Friday, December 22, 2017

About This Dream I Had (Talking Politics with Steve-O)

I knew Steve-O and discussed a major career change on 11/25.

The only part of the dream I remember went like this:
Steve-O and I talked about a need for change. Whether those changes needed to be local or not, I don't recall. Steve-O almost ran for local political office with my help. I talked him into switching with me and went out with one or two women, driving around town in a sedan, exploring the idea of whether I should run. 
Somehow I came back intoxicated and basically told Steve-O, "Nope, not a chance". He wanted us to go to the store or something, and I specifically stated that either he drove or we took Uber. He complained and laughed and got behind the wheel of what might have been a car that was a metallic lilac in color. From the passenger seat, I thought about what could happen if, even sober, I drove and made abrupt stops and turns. 

Now. Be it fair or not, I associate Steve-O with certain things, certain assumptions I've made because he has celebrity status and is a stranger to me. I can't help but think he was in the dream because I associate him with the high-stress crazy behavior of the Jackass stuff. Pranks don't appeal to me, especially if they involve all that

From what I read online,

To dream of a politician represents behavior that is preoccupied with leading while keeping other people happy. Qualities of leadership and popularity combined.

Alternatively, a politician in a dream may reflect a dominant role you feel you have or that someone has over you. A feeling or recurring theme you feel you life is being controlled by.

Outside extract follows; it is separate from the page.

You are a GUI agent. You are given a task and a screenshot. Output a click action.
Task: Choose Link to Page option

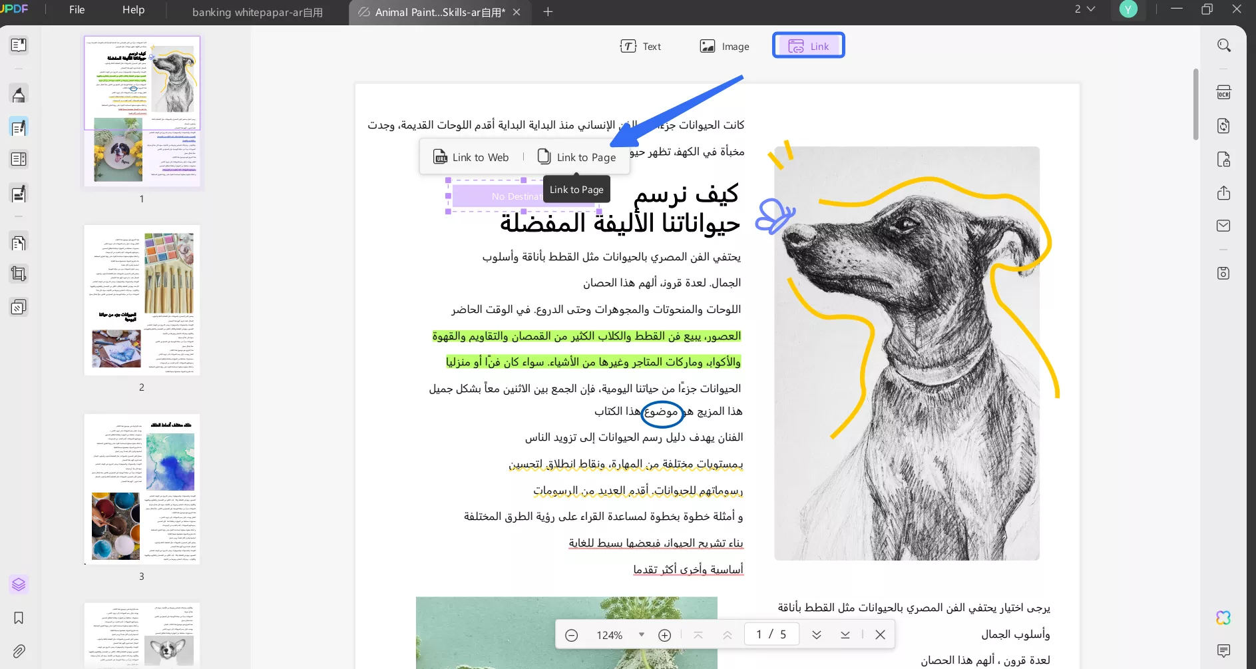click(x=576, y=156)
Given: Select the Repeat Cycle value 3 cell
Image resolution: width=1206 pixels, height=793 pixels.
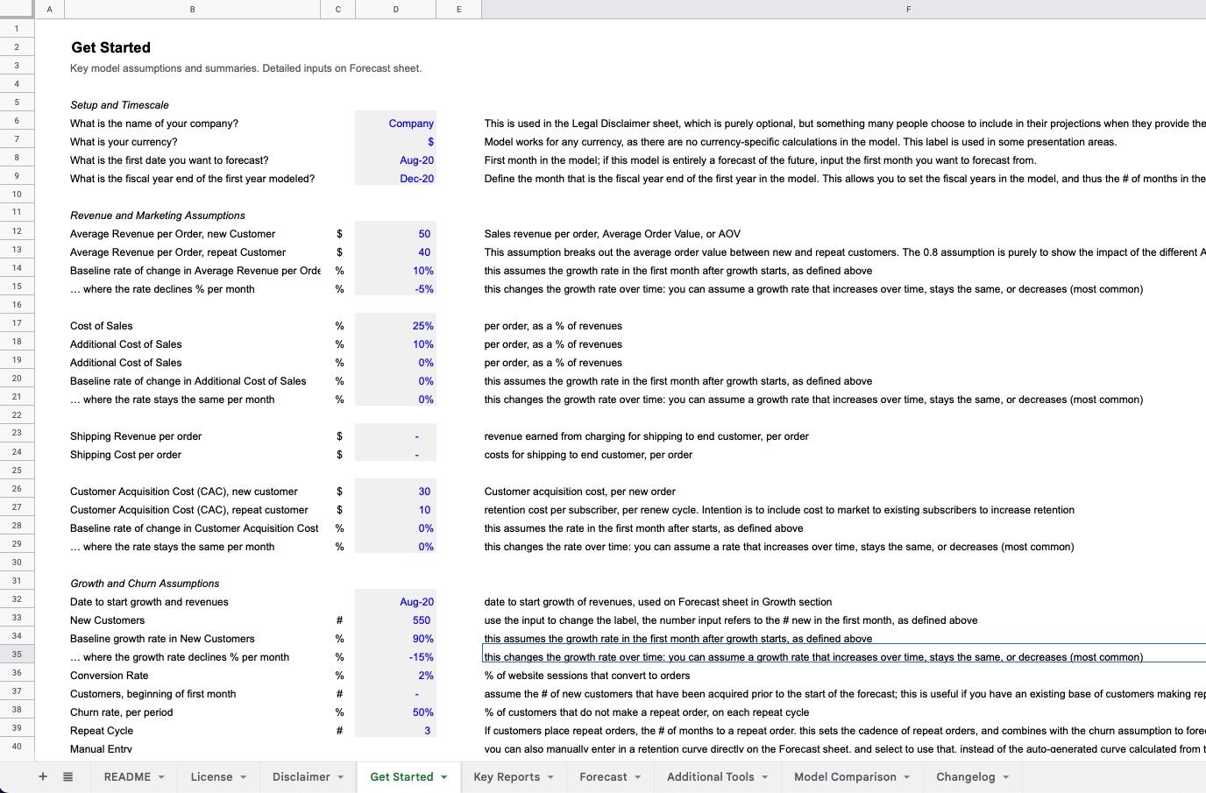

So this may have pertained to my job and the fact that I've been...not problematically dishonest but inauthentic with persons of authority at work who kinda like me. I haven't felt comfortable with the idea of being utterly myself at the office. If I'm wrong about that, then the politician part of the dream related to a recurring theme I have imposed on my own life and now feel controlled by. I just don't have the words for exactly what that theme is. Unpleasant self-talk? 


Also, I got curious about the part where I came home drunk, so I looked into it:

To dream of being drunk represents going overboard with your ideas, interests, or a situation. Being so focused with something you like that you may have embarrassed yourself with it. 
...
Negatively, being drunk may point to carelessness or a loss of self-control. A sign that you need to be a little more moderate with your ideas or interests. Feeling like a loser who got out of control. Anxiety about looking like you are incompetent or bumbling at something. Wild lifestyles. Speaking too much and saying these you may regret. Embarrassing yourself acting too wild or spontaneous. Allowing emotions to overpower your rational thinking.

 Unfortunately, this one suits me. I do keep saying things that aren't me, specifically at work. I'm trying too hard to maintain my privacy, and in doing so, I haven't properly represented myself. There's no need for the embarrassment and I can't go back to that. 

Maybe this dream was my way of subconsciously facing that lack of authenticity.